• Your instructions: In the entries below, some lines hold the string "computer"; please say how many, giving the number and nothing else.

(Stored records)
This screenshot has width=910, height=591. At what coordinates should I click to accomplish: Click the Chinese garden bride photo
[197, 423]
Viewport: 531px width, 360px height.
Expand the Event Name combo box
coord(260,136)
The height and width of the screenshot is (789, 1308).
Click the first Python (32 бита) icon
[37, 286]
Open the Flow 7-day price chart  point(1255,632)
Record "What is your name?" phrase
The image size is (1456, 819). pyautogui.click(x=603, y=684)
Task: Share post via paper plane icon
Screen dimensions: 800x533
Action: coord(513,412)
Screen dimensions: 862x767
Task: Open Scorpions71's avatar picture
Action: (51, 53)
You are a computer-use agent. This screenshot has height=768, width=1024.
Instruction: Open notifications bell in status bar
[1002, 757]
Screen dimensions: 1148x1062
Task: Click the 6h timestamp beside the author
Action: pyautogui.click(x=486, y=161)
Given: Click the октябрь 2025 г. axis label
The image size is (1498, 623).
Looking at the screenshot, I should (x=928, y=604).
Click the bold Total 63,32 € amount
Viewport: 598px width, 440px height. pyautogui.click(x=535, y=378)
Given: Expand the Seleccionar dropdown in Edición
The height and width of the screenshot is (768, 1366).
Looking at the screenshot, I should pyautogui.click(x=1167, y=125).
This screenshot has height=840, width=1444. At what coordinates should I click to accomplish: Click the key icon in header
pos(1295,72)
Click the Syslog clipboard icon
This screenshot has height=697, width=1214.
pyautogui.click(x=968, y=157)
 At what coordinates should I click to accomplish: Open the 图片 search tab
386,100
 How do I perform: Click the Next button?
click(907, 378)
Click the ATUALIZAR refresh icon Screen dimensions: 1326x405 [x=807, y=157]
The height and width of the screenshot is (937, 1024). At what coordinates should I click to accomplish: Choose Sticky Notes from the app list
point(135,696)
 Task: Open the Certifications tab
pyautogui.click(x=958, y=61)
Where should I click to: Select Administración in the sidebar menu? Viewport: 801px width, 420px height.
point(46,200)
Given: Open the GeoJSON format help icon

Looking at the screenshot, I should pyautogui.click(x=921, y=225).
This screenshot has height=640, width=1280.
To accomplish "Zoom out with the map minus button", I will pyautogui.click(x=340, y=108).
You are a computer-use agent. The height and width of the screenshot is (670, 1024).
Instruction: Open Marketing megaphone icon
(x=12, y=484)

• Written solution: 2